The prediction interval (PI) bounds the average of a future sample of a given size. If the sample size is one, then sample can be thought of as the next observation. It is part of the Confirmation output.
The prediction interval will be wider than the confidence interval because it must include the unknown variation of a sample. The prediction interval is for the average of a small sample whereas the confidence interval is for the average of the population (an infinite sample).
The tolerance interval (TI) contains at least a given proportion (P) of all individual outcomes.
The tolerance interval is the widest because it attempts to account for the variability observed in the experiment and the unobserved variation from all individual outcomes drawn from the same population.
\(\hat{y}\pm t_{(1-\frac{\alpha}{2}, n-p)}\cdot SE\)
where the standard error of the design at \(x_0\) is,
\(SE = s \cdot \sqrt{x_0 (X^T X)^{-1}x_0^T}\)
\(\hat{y}\pm t_{(1-\frac{\alpha}{2},n-p)}\cdot SE_{pred}\)
where the prediction error for one future response measurement at point \(x_0\) is,
\(SE_{pred} = s \cdot \sqrt{1 + x_0(X^T X)^{-1}x_0^T}\)

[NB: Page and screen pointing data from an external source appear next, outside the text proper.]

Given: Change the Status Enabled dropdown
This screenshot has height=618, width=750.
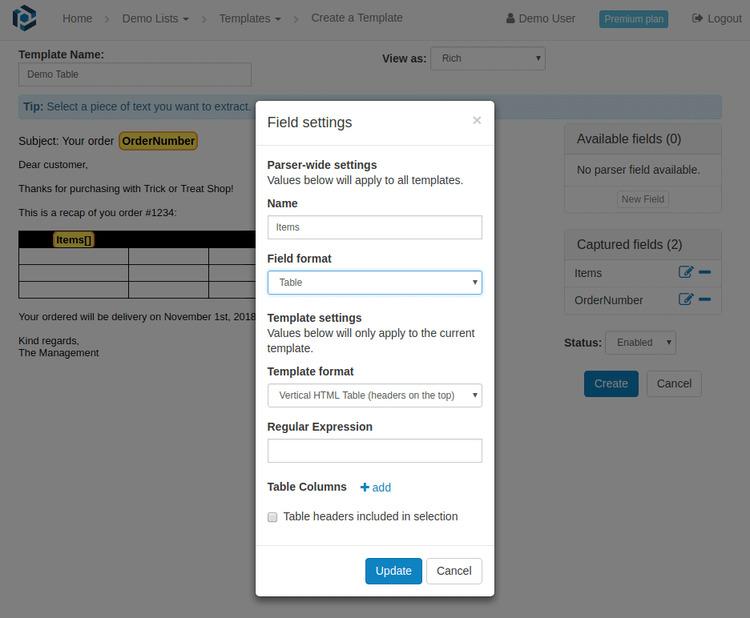Looking at the screenshot, I should [640, 342].
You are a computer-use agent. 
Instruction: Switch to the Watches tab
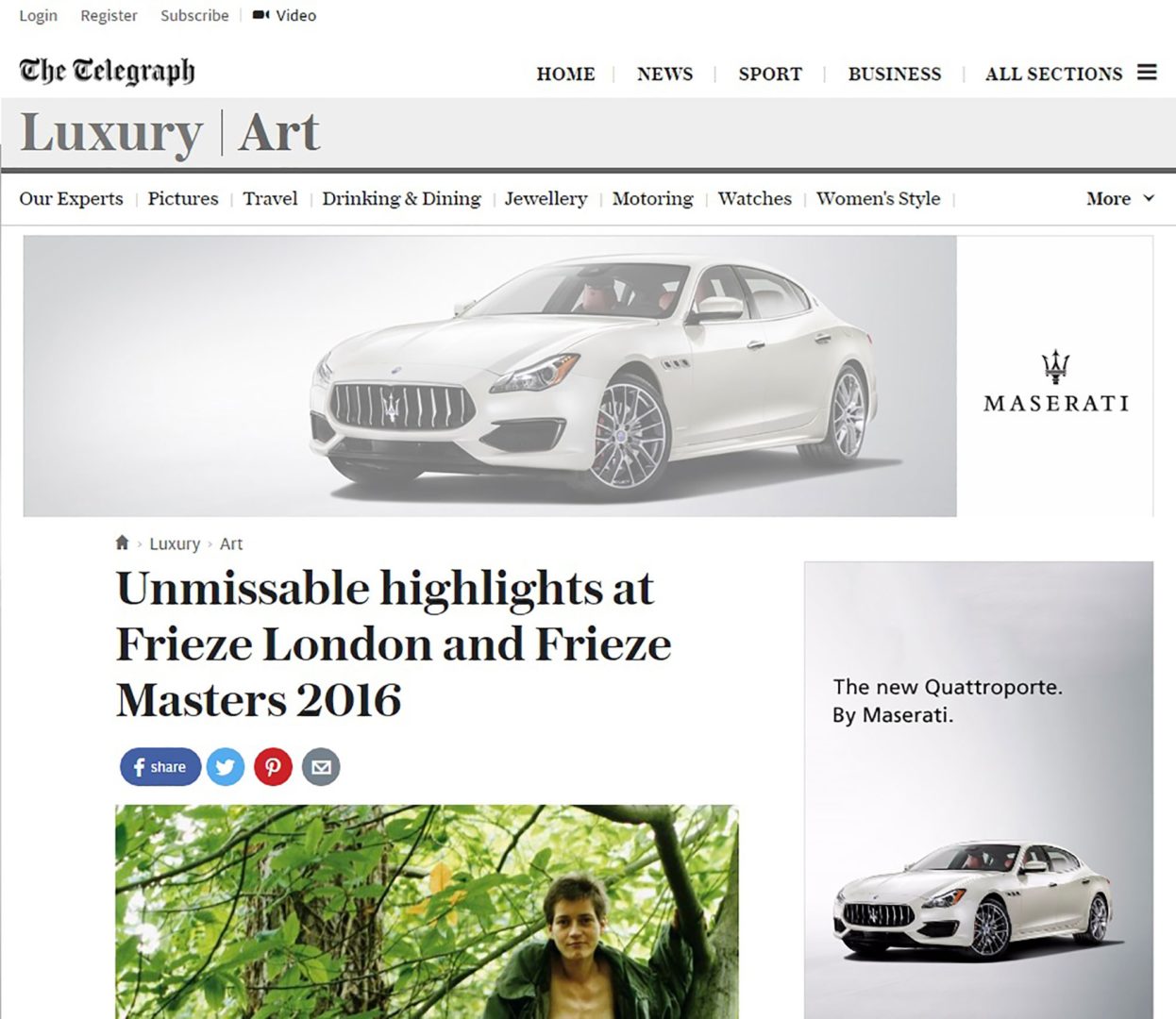[x=754, y=198]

These are the prediction intervals available on the graphs. See the Confirmation node entry for an example of how this formula changes for multiple confirmation observations at \(x_0\).
\(\hat{y}\pm s \cdot (\mathrm{TI~Multiplier})\)
where the multiplier is,
\(\mathrm{TI~Multiplier} = t_{(1-\alpha, n-p)} \cdot \sqrt{x_0 (X^TX)^{-1}x_0^T} + \Phi^{-1}\left(0.5 + P/2\right) \cdot\sqrt{\frac{n-p}{\chi^2_{(\alpha, n-p)}}}\)
The TI uses only \(\scriptstyle \alpha\) rather than \(\scriptstyle \alpha/2\) to compute the two-tailed interval.
Symbols:
The expanded model matrix (X) has one row for each run in the design and one column for each term in the model. The values in the X matrix are assumed to be coded values. The first column is typically all 1’s to represent the intercept term of the model. For mixture designs there is no intercept term in the Scheffé polynomial thus this column is not present.
The expanded point vector is a way to represent the settings of the factors for a particular location for purposes of prediction. Think of it as a matrix with one row. It has a similar structure to a row of the expanded model matrix; one element for each term in the model. The order of the terms represented by the model matrix’s columns and the point vector’s elements must match.
The residual (error) degrees of freedom for a split-plot design are estimated using the procedure outlined by Kenward and Roger. This value is shown on the point prediction output.
References
DeGryze, Langhans, and Vandebroek. Using the correct intervals for prediction: a tutorial on tolerance intervals of ordinary least-squares regression. Chemometrics and Intelligent Laboratory Systems, 87(2):147–154, 2007.
Hahn and Meeker. Statistical Intervals, A Guide for Practitioners. 1991.
Kenward and Roger. Small sample inference for fixed effects from restricted maximum likelihood. Biometrics, 53(3):983–997, 1997.